Action item:
Please copy the records exactly as they appear, with all pictures left out.

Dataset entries
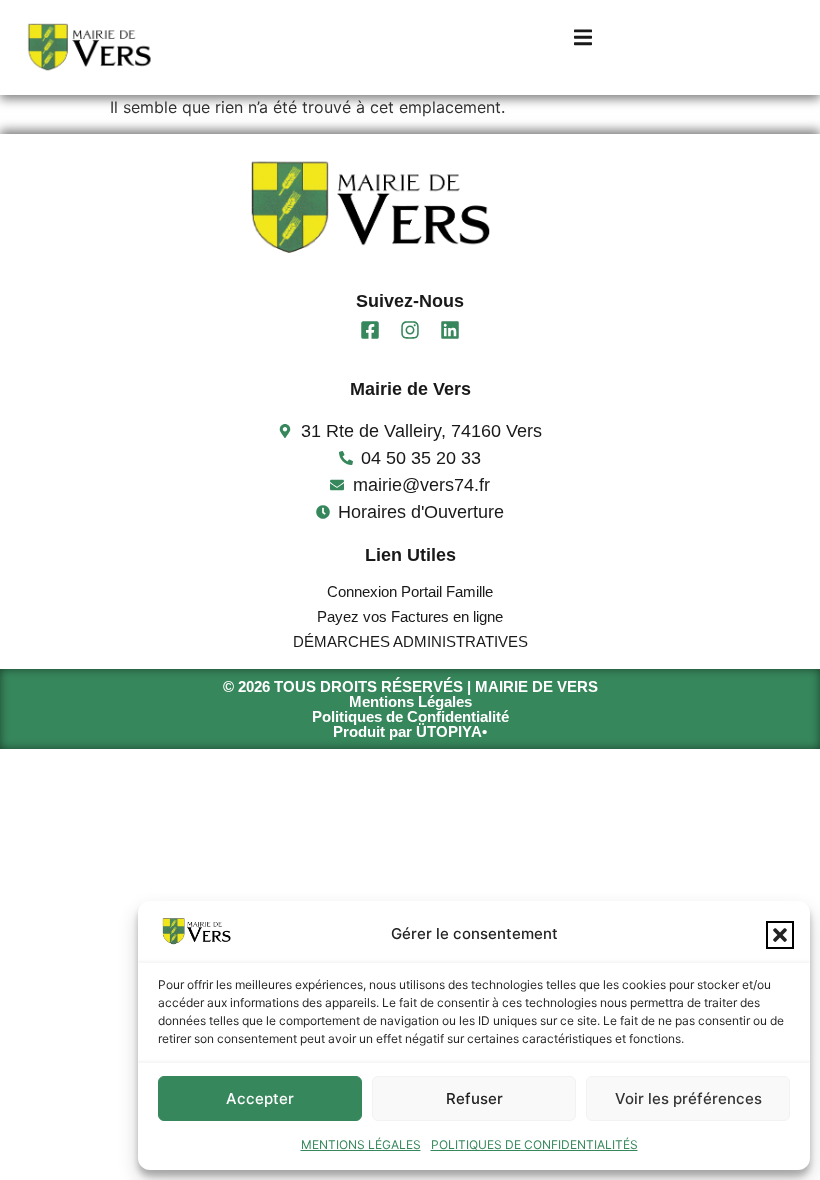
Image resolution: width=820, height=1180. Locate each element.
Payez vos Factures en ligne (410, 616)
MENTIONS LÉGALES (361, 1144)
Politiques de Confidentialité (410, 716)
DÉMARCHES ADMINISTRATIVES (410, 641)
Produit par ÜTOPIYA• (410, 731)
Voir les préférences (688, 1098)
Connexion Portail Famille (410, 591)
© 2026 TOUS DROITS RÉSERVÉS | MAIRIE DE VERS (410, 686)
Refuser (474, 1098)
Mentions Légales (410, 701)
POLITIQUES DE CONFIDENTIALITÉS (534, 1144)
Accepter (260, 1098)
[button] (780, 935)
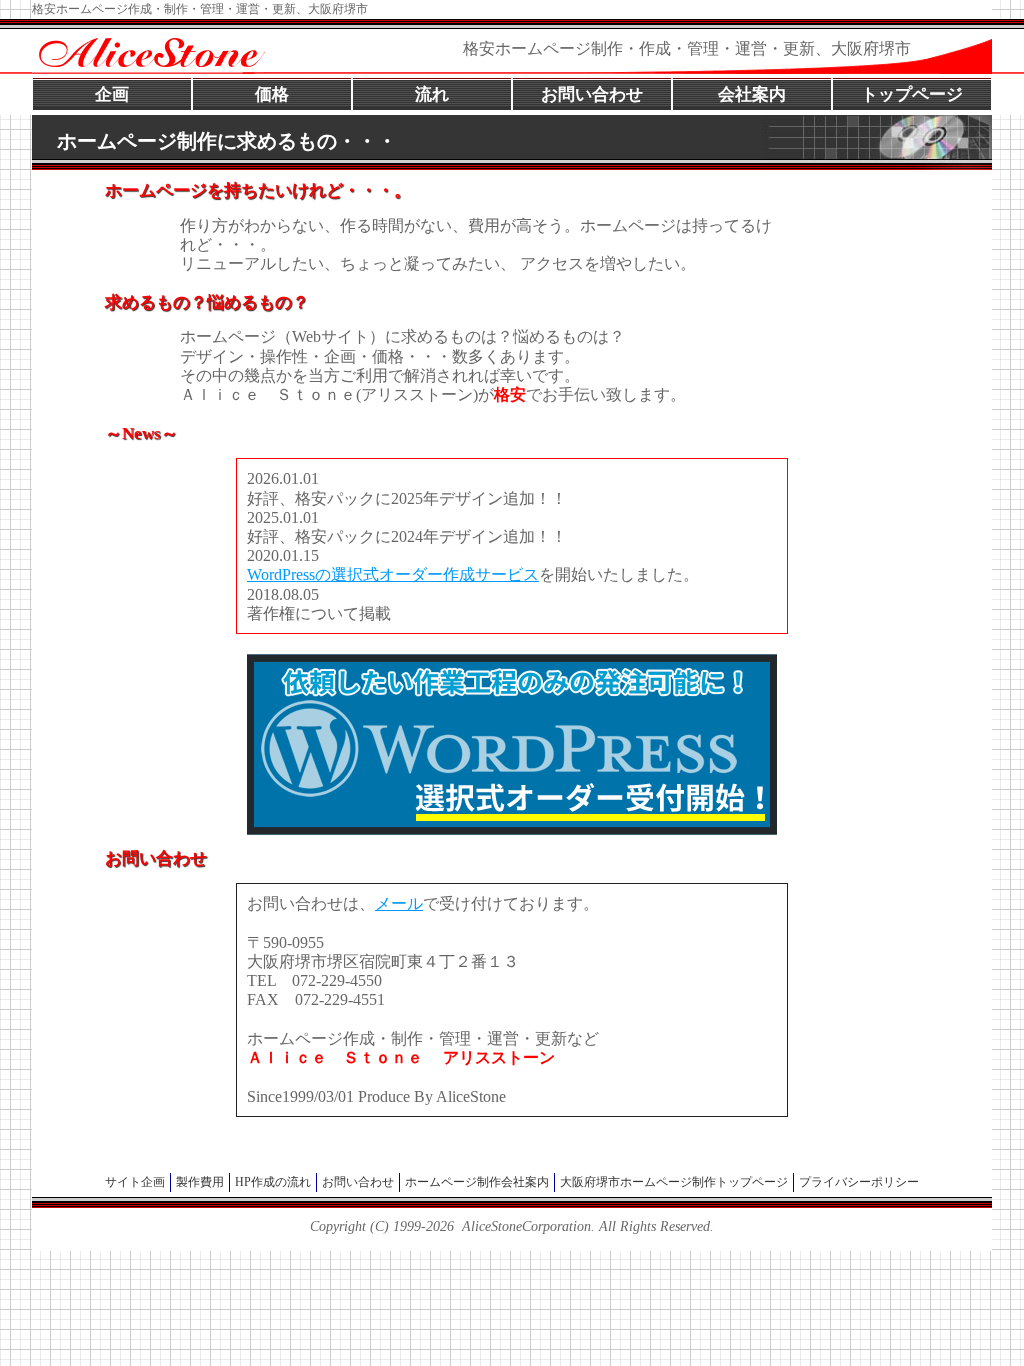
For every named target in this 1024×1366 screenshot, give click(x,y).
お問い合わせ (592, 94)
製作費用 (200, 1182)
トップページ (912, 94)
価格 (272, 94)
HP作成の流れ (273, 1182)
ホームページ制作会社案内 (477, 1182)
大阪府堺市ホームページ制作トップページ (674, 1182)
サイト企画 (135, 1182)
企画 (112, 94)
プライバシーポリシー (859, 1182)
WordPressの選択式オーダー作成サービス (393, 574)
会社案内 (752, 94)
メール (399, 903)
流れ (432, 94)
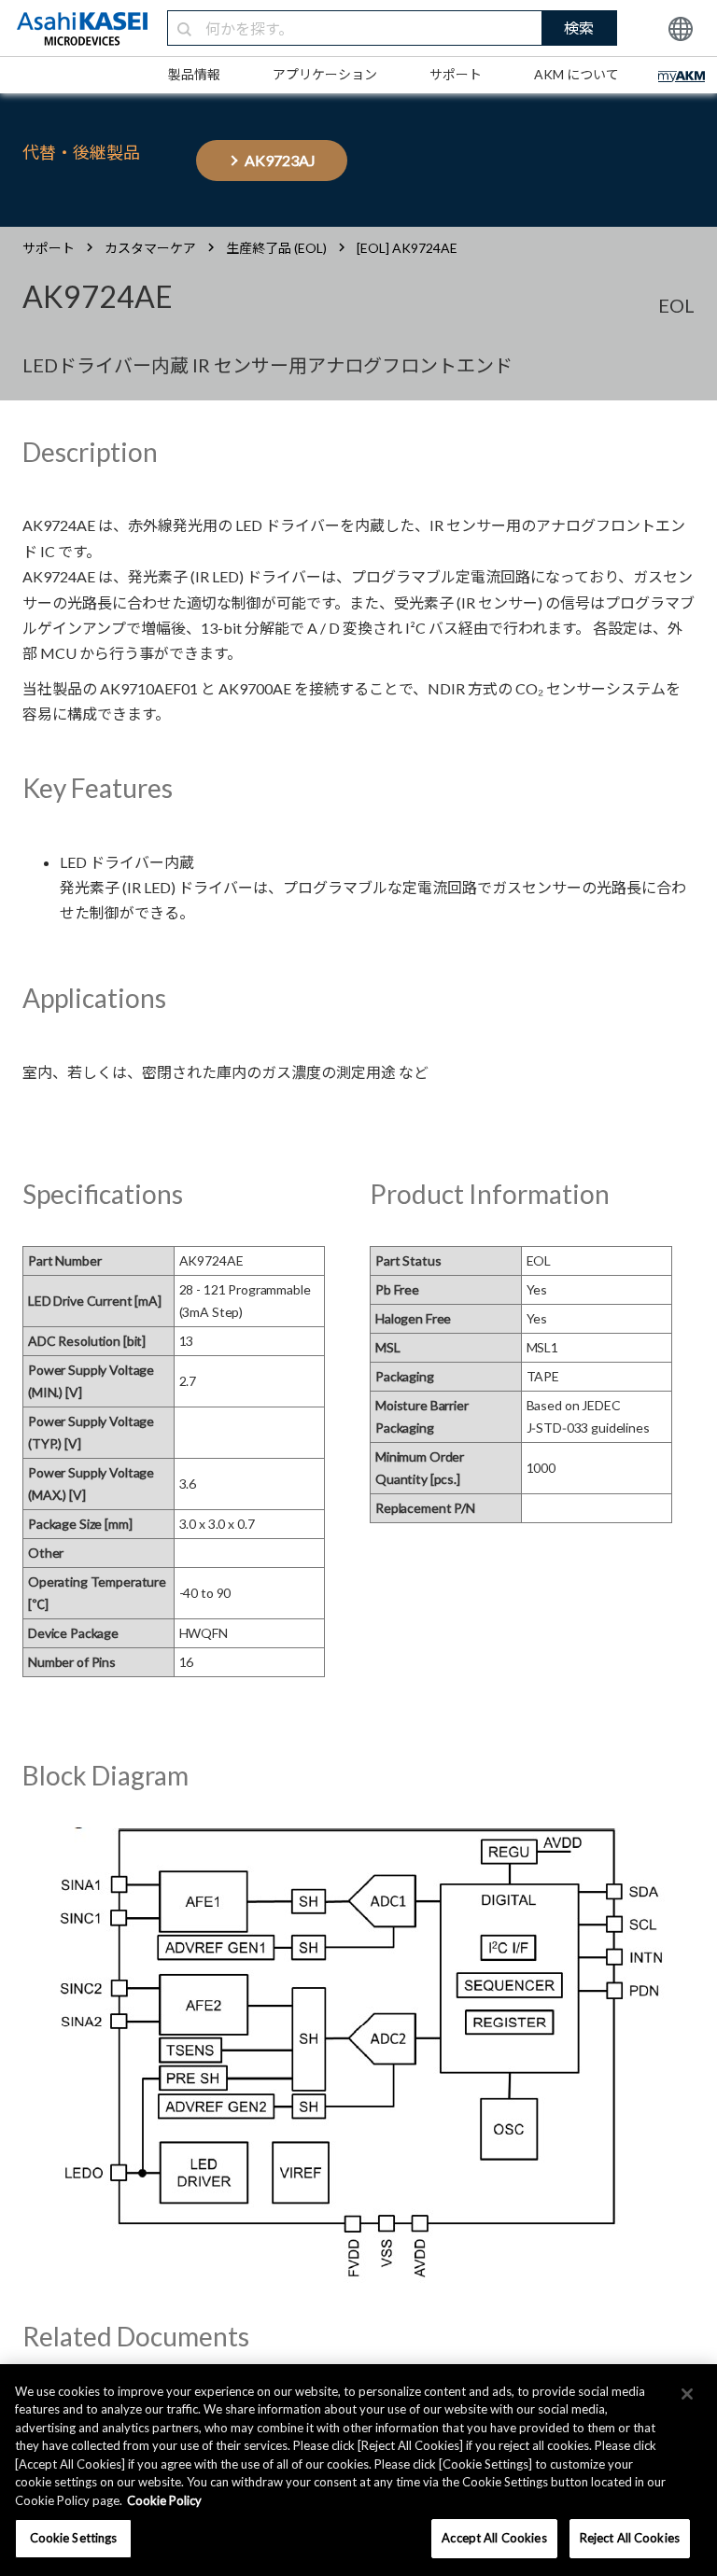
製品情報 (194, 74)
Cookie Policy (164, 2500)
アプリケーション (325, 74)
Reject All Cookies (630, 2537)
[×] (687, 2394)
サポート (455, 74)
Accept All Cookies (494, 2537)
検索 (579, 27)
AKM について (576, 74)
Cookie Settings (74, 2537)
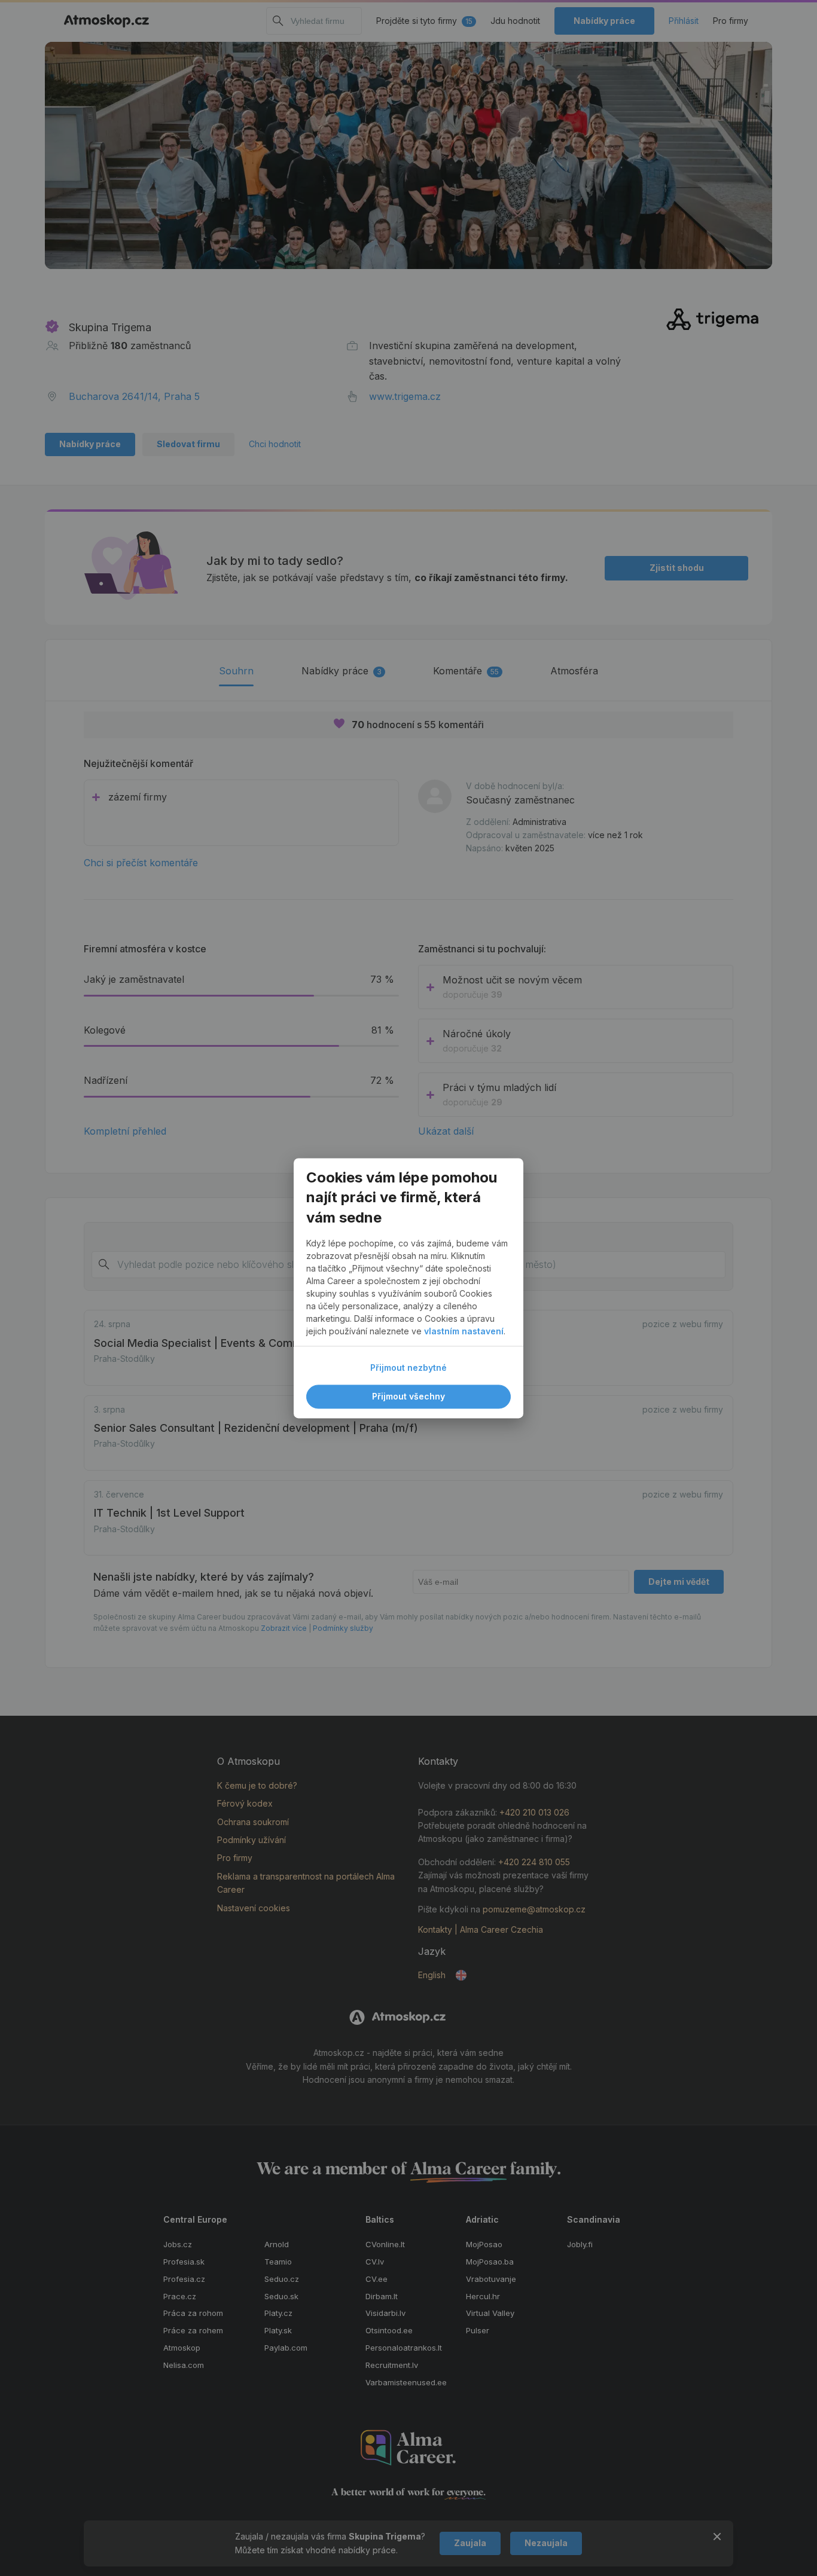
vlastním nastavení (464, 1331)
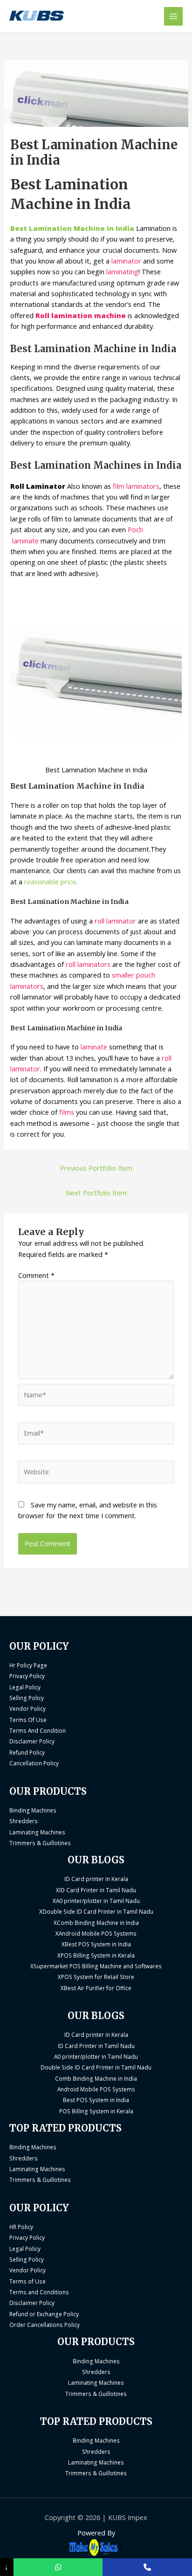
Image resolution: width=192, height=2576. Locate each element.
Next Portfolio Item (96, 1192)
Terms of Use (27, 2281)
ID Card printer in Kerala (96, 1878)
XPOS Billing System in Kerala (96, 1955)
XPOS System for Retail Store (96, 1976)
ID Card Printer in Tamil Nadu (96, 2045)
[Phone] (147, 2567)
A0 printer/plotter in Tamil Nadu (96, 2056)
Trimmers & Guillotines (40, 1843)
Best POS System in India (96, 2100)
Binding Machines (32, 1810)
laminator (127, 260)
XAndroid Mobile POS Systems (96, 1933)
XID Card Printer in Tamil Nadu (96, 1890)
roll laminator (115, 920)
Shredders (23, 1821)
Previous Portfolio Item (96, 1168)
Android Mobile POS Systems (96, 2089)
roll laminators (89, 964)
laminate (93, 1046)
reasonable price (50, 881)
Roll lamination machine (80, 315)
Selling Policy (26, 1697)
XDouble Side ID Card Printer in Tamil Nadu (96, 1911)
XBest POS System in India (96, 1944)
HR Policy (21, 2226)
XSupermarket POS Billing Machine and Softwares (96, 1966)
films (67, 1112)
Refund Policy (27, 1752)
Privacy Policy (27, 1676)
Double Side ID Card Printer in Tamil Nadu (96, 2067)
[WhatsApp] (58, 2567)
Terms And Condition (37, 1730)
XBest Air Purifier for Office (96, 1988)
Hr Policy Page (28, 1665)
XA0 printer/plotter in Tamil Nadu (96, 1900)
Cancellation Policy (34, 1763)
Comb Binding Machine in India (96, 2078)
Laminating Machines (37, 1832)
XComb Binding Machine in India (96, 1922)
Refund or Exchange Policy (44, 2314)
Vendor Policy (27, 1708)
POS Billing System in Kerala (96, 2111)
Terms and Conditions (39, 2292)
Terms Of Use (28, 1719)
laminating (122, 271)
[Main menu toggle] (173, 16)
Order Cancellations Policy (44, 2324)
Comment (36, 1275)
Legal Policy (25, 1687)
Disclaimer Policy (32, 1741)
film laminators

Reply to the task:
Image resolution: width=820, height=1180. Locate each element.
Payez vos Factures en ligne (410, 616)
MENTIONS LÉGALES (361, 1144)
Politiques de Confidentialité (410, 716)
DÉMARCHES ADMINISTRATIVES (410, 641)
Produit par ÜTOPIYA• (410, 731)
Voir les préférences (688, 1098)
Connexion Portail Famille (410, 591)
© 2026 TOUS DROITS RÉSERVÉS | MAIRIE DE VERS (410, 686)
Refuser (474, 1098)
Mentions Légales (410, 701)
POLITIQUES DE CONFIDENTIALITÉS (534, 1144)
Accepter (260, 1098)
[button] (780, 935)
For every named target in this 1024×1366 screenshot, give click(x,y).
お問い合わせ (592, 94)
製作費用 (200, 1182)
トップページ (912, 94)
価格 (272, 94)
HP作成の流れ (273, 1182)
ホームページ制作会社案内 (477, 1182)
大阪府堺市ホームページ制作トップページ (674, 1182)
サイト企画 (135, 1182)
企画 (112, 94)
プライバシーポリシー (859, 1182)
WordPressの選択式オーダー作成サービス (393, 574)
会社案内 (752, 94)
メール (399, 903)
流れ (432, 94)
製品情報 (194, 74)
Cookie Policy (164, 2500)
アプリケーション (325, 74)
Reject All Cookies (630, 2537)
[×] (687, 2394)
サポート (455, 74)
Accept All Cookies (494, 2537)
検索 (579, 27)
AKM について (576, 74)
Cookie Settings (74, 2537)
vlastním nastavení (464, 1331)
Image resolution: width=192, height=2576. Locate each element.
Next Portfolio Item (96, 1192)
Terms of Use (27, 2281)
ID Card printer in Kerala (96, 1878)
XPOS Billing System in Kerala (96, 1955)
XPOS System for Retail Store (96, 1976)
ID Card Printer in Tamil Nadu (96, 2045)
[Phone] (147, 2567)
A0 printer/plotter in Tamil Nadu (96, 2056)
Trimmers & Guillotines (40, 1843)
Best POS System in India (96, 2100)
Binding Machines (32, 1810)
laminator (127, 260)
XAndroid Mobile POS Systems (96, 1933)
XID Card Printer in Tamil Nadu (96, 1890)
roll laminator (115, 920)
Shredders (23, 1821)
Previous Portfolio Item (96, 1168)
Android Mobile POS Systems (96, 2089)
roll laminators (89, 964)
laminate (93, 1046)
reasonable price (50, 881)
Roll lamination machine (80, 315)
Selling Policy (26, 1697)
XDouble Side ID Card Printer in Tamil Nadu (96, 1911)
XBest POS System in India (96, 1944)
HR Policy (21, 2226)
XSupermarket POS Billing Machine and Softwares (96, 1966)
films (67, 1112)
Refund Policy (27, 1752)
Privacy Policy (27, 1676)
Double Side ID Card Printer in Tamil Nadu (96, 2067)
[WhatsApp] (58, 2567)
Terms And Condition (37, 1730)
XBest Air Purifier for Office (96, 1988)
Hr Policy Page (28, 1665)
XA0 printer/plotter in Tamil Nadu (96, 1900)
Cancellation Policy (34, 1763)
Comb Binding Machine in India (96, 2078)
Laminating Machines (37, 1832)
XComb Binding Machine in India (96, 1922)
Refund or Exchange Policy (44, 2314)
Vendor Policy (27, 1708)
POS Billing System in Kerala (96, 2111)
Terms and Conditions (39, 2292)
Terms Of Use (28, 1719)
laminating (122, 271)
[Main menu toggle] (173, 16)
Order Cancellations Policy (44, 2324)
Comment (36, 1275)
Legal Policy (25, 1687)
Disclaimer Policy (32, 1741)
film laminators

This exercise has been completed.